Uvula and the soft palate appear to be unusually long and appear to be mildly thickened.
The retro-Ganthal airway is also narrowed with area of approximately 122 Sq., mm while scanning with quiet breathing . This space increased to an area of 250 Sq. mm while scanning during Valsalva (continuous positive airway pressure). The narrowing of the retro-palatine airway appears to be due to exaggerated posterior location of the tongue and the retroganthal soft tissue (including mylohyoid and Digastric muscle).
The subjective assessment of the volume rendered images of the skull suggest posterior recession of the mandibular ramus (suggesting relatively small mandibular condyle related to the size of the maxillary sinuses).
Analysis of larynx and the tracheal column: The epiglottis and aryepiglottic space appears normal. The vallecular air spaces appear to be normal. Bilateral pyriform sinus is symmetrical. The cricoarytenoid joint appears to be normal on both sides. The aryepiglottic fold and the true vocal cord appear to be normal.
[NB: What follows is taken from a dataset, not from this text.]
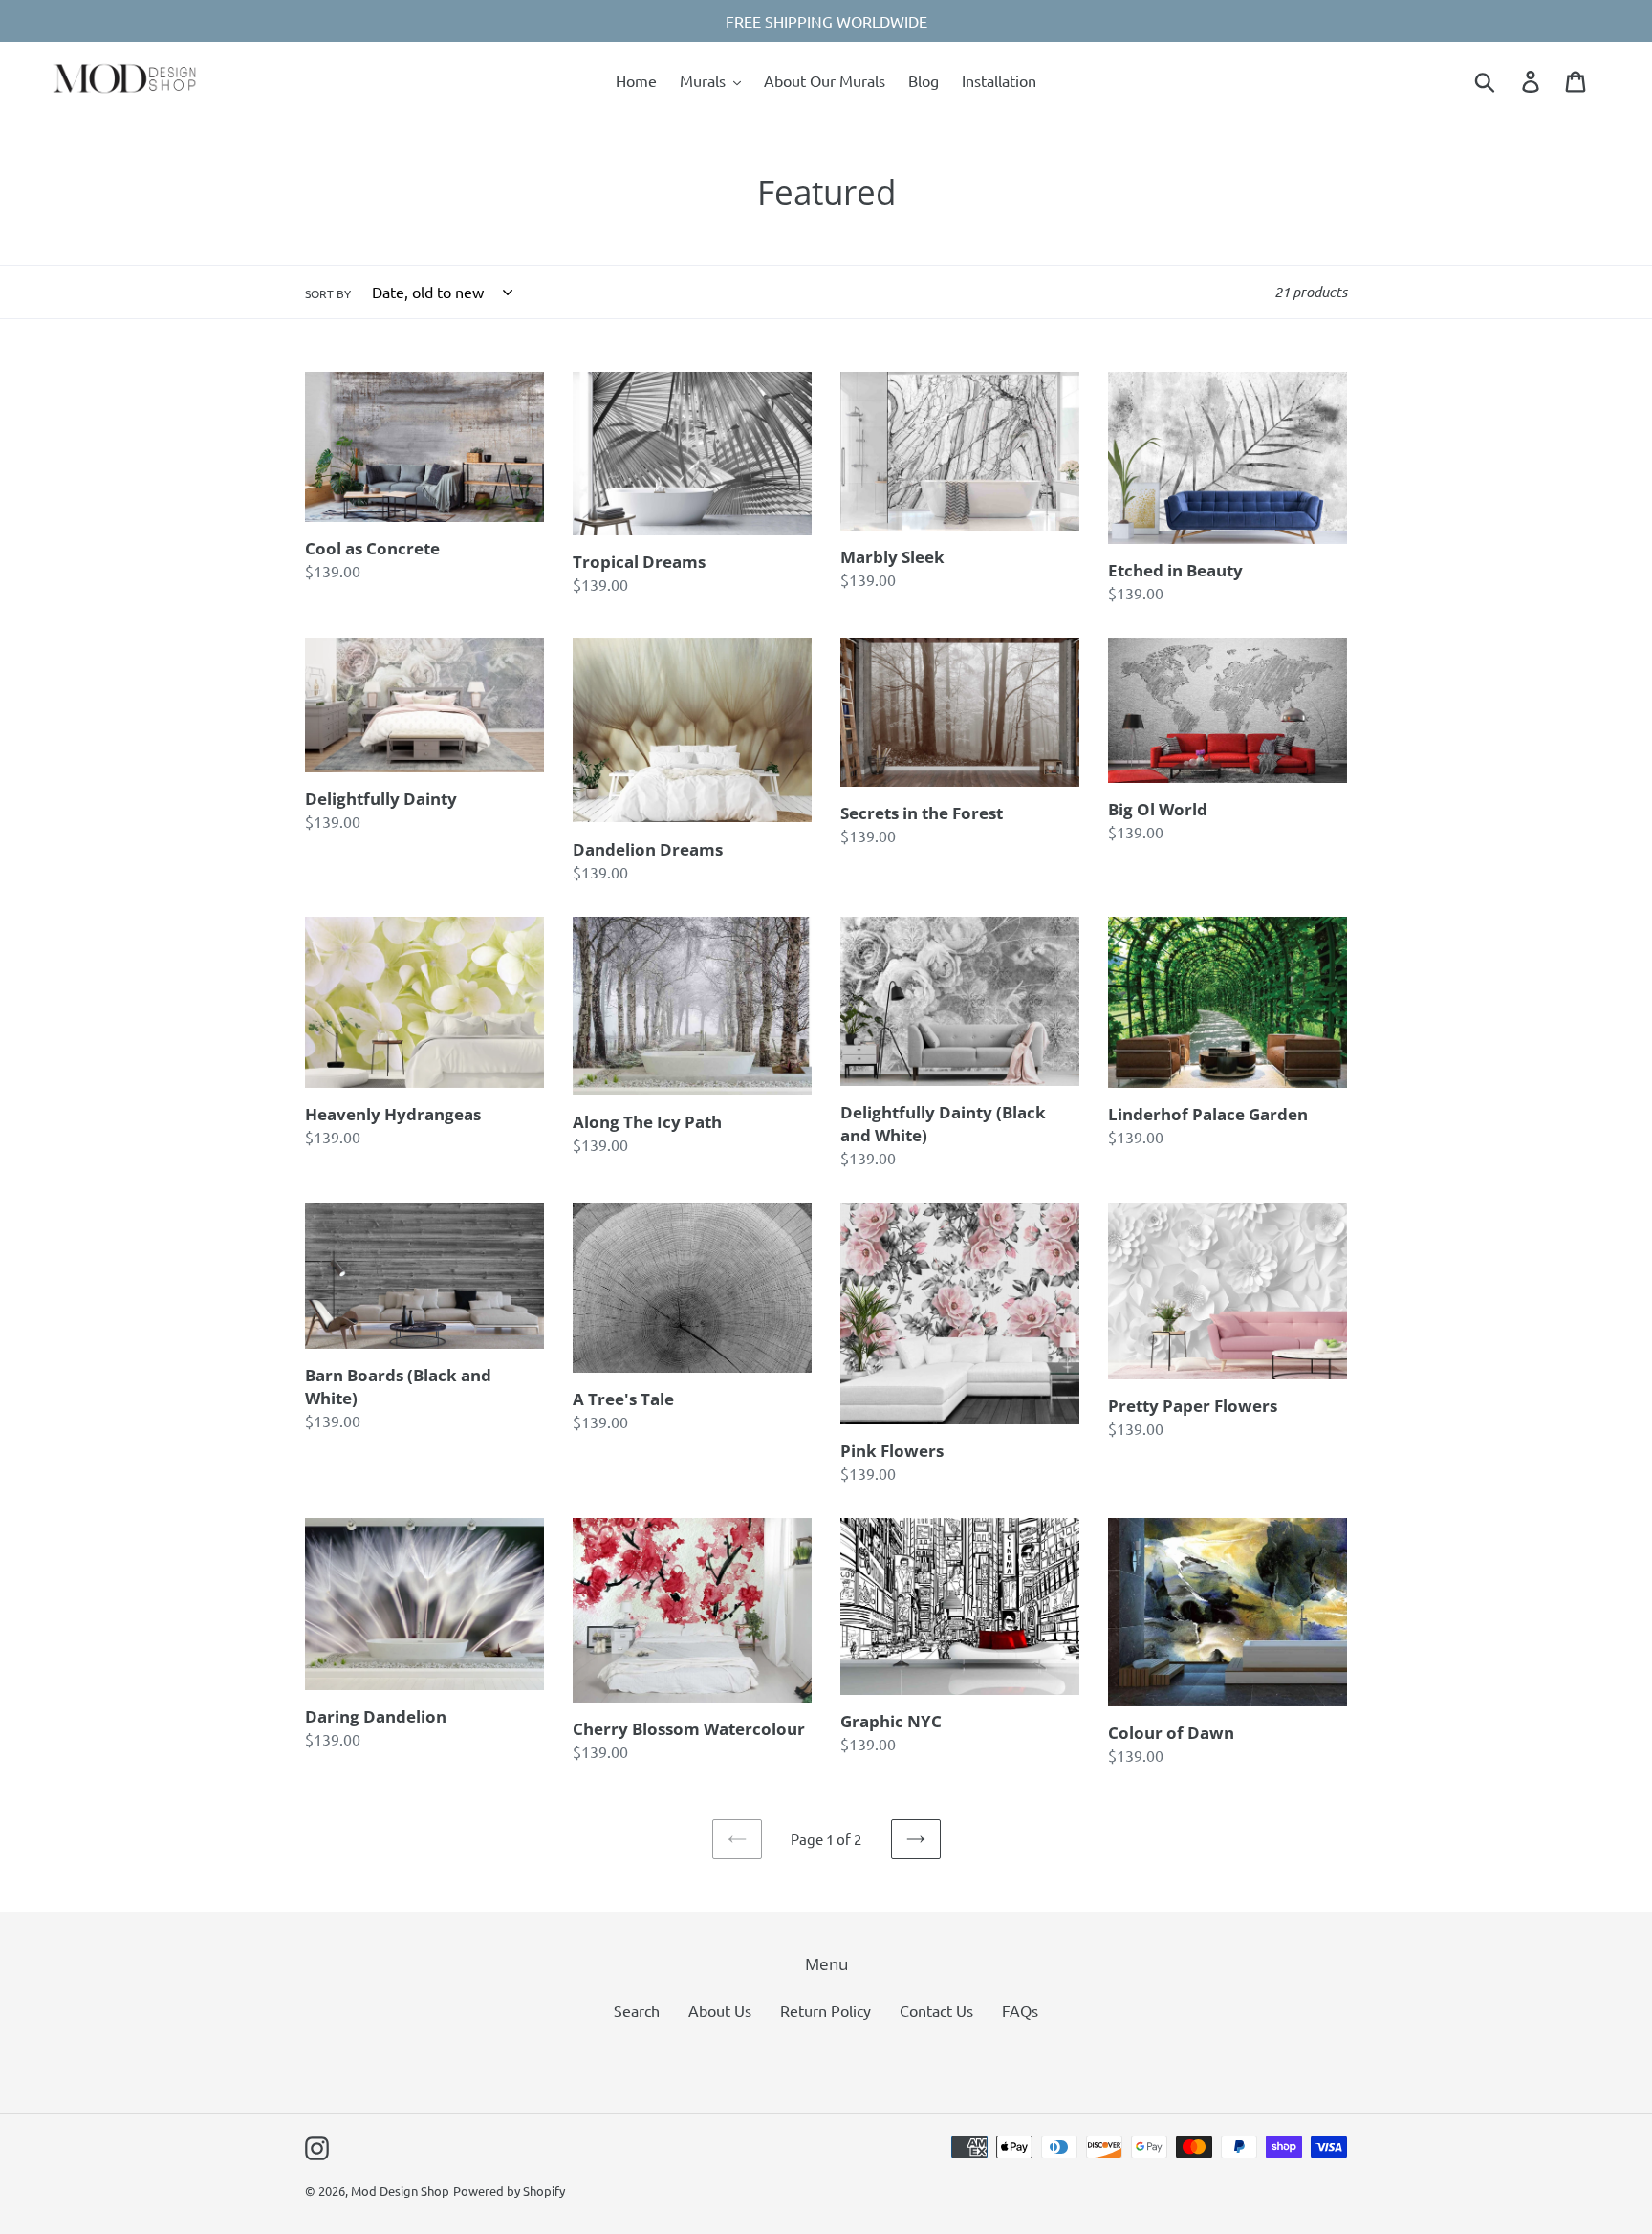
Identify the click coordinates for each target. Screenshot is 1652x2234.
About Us (719, 2010)
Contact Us (936, 2010)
True vocal cord shows normal orientation with normal appearance of the glottis in scanning during quiet respiration, during Valsalva as well as during phonation of alphabet E. The tracheal air column ppears to be normal without any evidence of abrupt narrowing. Incidental note made of superior mediastinum and cervical lymph node which however are small than 10mm in size.
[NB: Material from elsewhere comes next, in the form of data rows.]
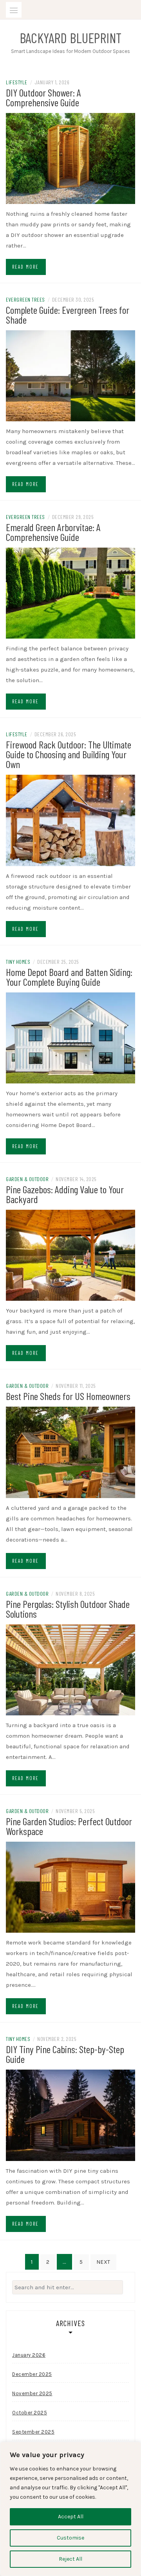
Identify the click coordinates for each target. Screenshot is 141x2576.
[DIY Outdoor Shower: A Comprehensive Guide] (70, 157)
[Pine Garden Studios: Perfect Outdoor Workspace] (70, 1886)
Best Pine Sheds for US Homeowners (68, 1396)
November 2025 (32, 2393)
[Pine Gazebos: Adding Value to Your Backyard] (70, 1254)
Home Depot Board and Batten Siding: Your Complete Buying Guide (69, 977)
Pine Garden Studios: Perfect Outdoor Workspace (69, 1826)
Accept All (70, 2516)
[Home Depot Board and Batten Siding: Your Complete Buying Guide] (70, 1037)
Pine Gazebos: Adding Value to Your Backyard (65, 1194)
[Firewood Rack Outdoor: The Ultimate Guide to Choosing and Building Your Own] (70, 819)
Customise (70, 2537)
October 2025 (29, 2413)
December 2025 (32, 2374)
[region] (70, 2509)
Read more (25, 267)
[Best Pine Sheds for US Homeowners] (70, 1451)
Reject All (70, 2559)
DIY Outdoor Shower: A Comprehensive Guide (43, 97)
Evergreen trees (25, 299)
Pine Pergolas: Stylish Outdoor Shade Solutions (68, 1609)
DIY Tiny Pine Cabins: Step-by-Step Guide (65, 2054)
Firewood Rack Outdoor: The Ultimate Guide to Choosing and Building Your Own (68, 754)
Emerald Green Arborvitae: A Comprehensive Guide (53, 532)
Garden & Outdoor (27, 1179)
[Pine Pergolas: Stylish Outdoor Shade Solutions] (70, 1669)
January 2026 (28, 2355)
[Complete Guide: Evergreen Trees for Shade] (70, 375)
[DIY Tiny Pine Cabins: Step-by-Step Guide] (70, 2114)
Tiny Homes (18, 961)
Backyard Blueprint (70, 37)
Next (103, 2262)
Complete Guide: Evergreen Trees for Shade (67, 315)
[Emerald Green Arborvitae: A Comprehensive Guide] (70, 592)
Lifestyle (16, 82)
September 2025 (33, 2432)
CONCLUSION:- Reduced retro-palatine and retroganthal airway space possibility due to Thickened and unusually long soft palate/uvula. Relatively small size of mandible leading to exaggerated posterior location of the retroganathal soft tissue including base of tongue, the Digastric and myelhyoid muscles. Note also made of mild DNS towards left side with S-shaped configuration of the nasal septum; however, nasal airways appear to be spacious. Minimal mucosal thickening in left maxillary sinus and mild patchy mucosal thickening in ethmoidal sinus.
This patient will benefit form mandibular advancement surgery.
However, this patient is unlikely to be significantly benefited by CPAP therapy.